When John passed his first birthday, and began to walk on his fat, uncertain little legs, he had his first photograph taken, and the friends on both sides of the house were remembered in the distribution. Most of them wrote back, with strongly expressed admiration; some with faint words of praise, and one unhappy aunt sent not a word, and was struck off Mrs. Brown’s correspondence list forthwith. Mrs. Brown was too amiable a woman to be resentful even of such neglect, but she considered that any one who was not moved with admiration on beholding such a beautiful child’s face, was too dull to bother with.

“When I go East, I’ll go to see Aunt Grace, and ask for the picture. Evidently it is of no use to her,” said Mrs. Brown.

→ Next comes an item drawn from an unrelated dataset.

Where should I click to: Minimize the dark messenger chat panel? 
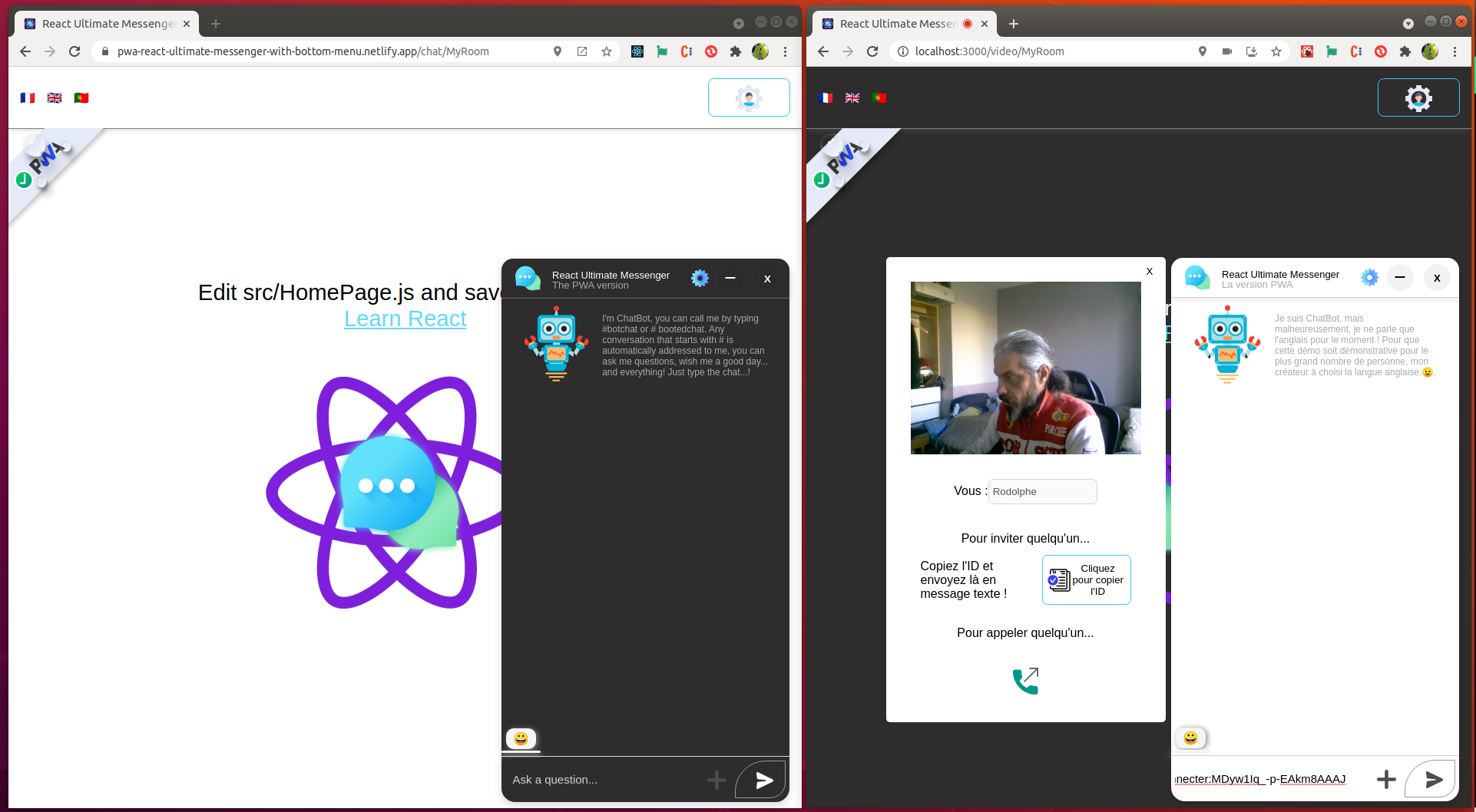point(730,279)
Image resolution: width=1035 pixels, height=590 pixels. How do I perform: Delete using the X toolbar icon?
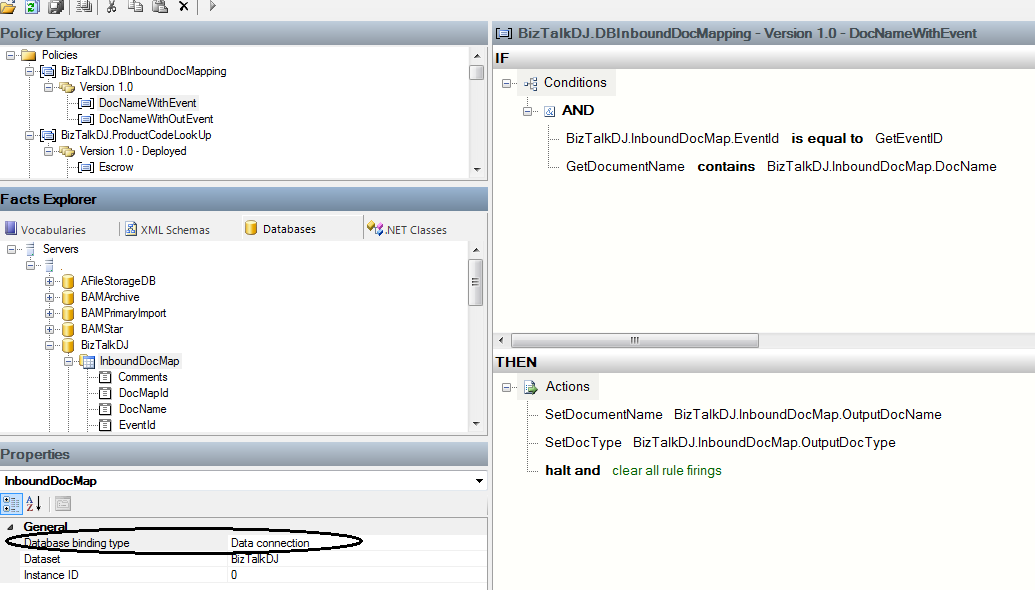183,7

Mr. and Mrs. Brown’s good opinion of their son was further enhanced, when, soon after his first birthday, he began to talk. Just what he was saying seemed to be unknown, except to the immediate family. But it was plain as day to them. When asked what the kitty says, and what the cow says, and what the pig says, the answers he gave were strikingly similar in each case, but outsiders are often dull in such matters.

At sixteen months, he had learned one unmistakable trick—he saluted and responded when his name was called. “John Brown,” called his father, when he entered the front door, and John Brown, in whatever part of the house he happened to be, struggled to his feet, and placing his heels together, stood very straight, and raising one fat hand, answered:

“Present.”

At least his parents said that he said “present,” and it certainly sounded as much like that as anything else.

His next trick was to tell, with unfailing accuracy, where his papa’s boy was, by patting his own blonde head, and giving utterance to an animated whirl of sounds, which seemed like a succession of “da’s,” but which his parents had no difficulty in understanding. What the child said was, “Right here, right here!”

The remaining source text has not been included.